Larry Bird hasn’t played golf this summer.
The Pacers general manager has been too busy attempting to halt his team’s free fall.
“If I had Kevin Garnett, then I could play golf,” Bird quipped Monday, with former teammate Danny Ainge in the crosshairs of his laconic wit.
It’s also been a restless summer for Baron Davis, who is dissatisfied with Golden State’s sluggish approach to a contract extension. When he looks east, again at the Celtics [team stats] and good friend Paul Pierce [stats], the Warriors point guard believes he sees an example of the right way to do business.
“He’s a kid in a candy store,” Davis said of the C’s captain last week during a visit to Reebok’s Canton headquarters. “They’ve got a lot of weapons now, and the good thing is that this organization has always believed in him. He was waiting to see what they were going to do, and to their credit, they made it happen.”
Even one year ago, when Ainge’s plan - defined as many different things by many different people - was the subject of routine deconstruction and withering criticism, these comments would have been unthinkable.

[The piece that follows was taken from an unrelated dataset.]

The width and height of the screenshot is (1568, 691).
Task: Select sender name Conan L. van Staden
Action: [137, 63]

The Celtics director of basketball operations was the envy of no one. His team somehow was getting younger and more injury-prone, all at once. The Antoine Walker lobby still hadn’t forgiven him. The Ricky Davis experiment was a failure. If medical bills counted against the salary cap, the MRI charges for Raef LaFrentz and Wally Szczerbiak alone would have created a luxury-tax problem.
But when the Celtics begin training camp tomorrow with media day, the embattled Ainge still will be on his feet.

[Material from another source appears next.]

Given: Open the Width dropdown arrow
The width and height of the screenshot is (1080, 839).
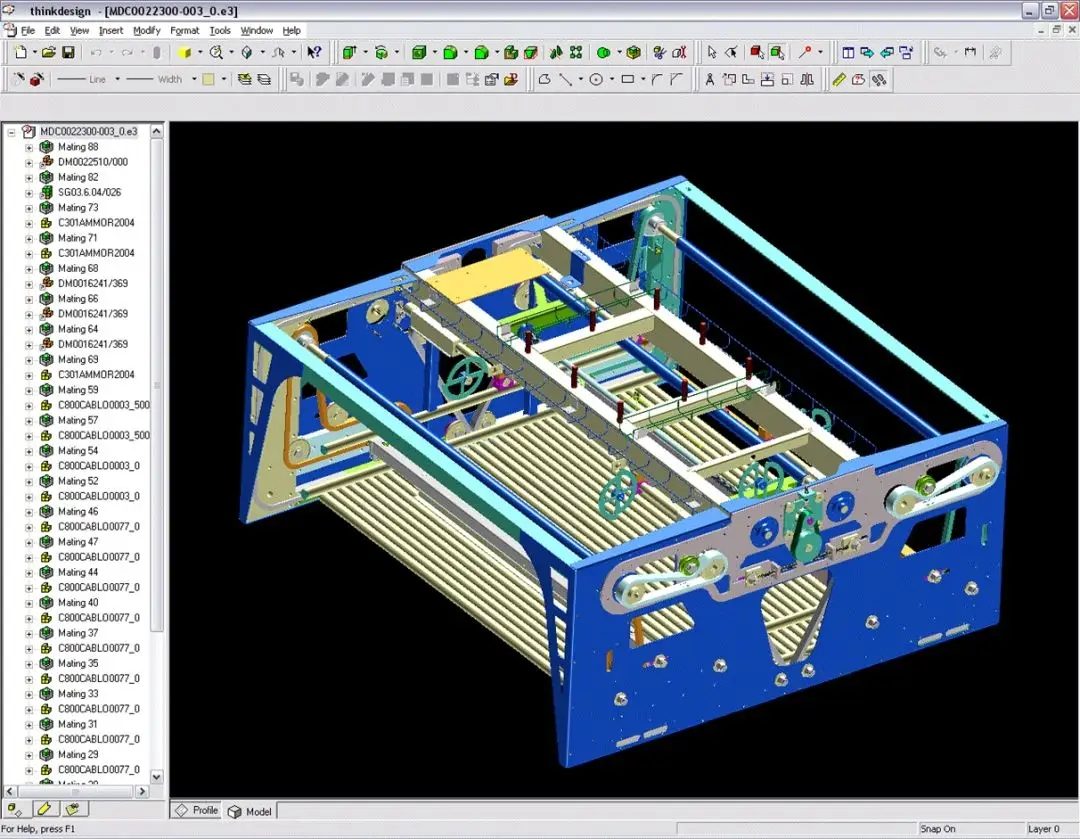Looking at the screenshot, I should coord(194,80).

Two years ago, nobody took his seriously when he said he was acquiring pieces with the hope of making a major, team-changing trade. When he came close to landing Allen Iverson [stats] during draft week in 2006, the attempt drew only mild curiosity. Most viewed his bid as a pipe dream.
But now that he has added Kevin Garnett and Ray Allen to Pierce, and grouted in around his starry trio with a proven supporting cast that includes James Posey, Eddie House and Scot Pollard, even the Red Sox [team stats] seem to have more non-believers.
Celtics ownership, which has stood behind Ainge through every dilemma - often to public derision - also has an opportunity to crow right now.
“We’ve been looking at Banner 17 all these years, and suddenly the future seems at hand,” managing partner Robert Epstein said during yesterday’s media luncheon, a comment that should put everyone on notice if it hasn’t happened already.
Now that the plan finally has taken shape, they better make it work.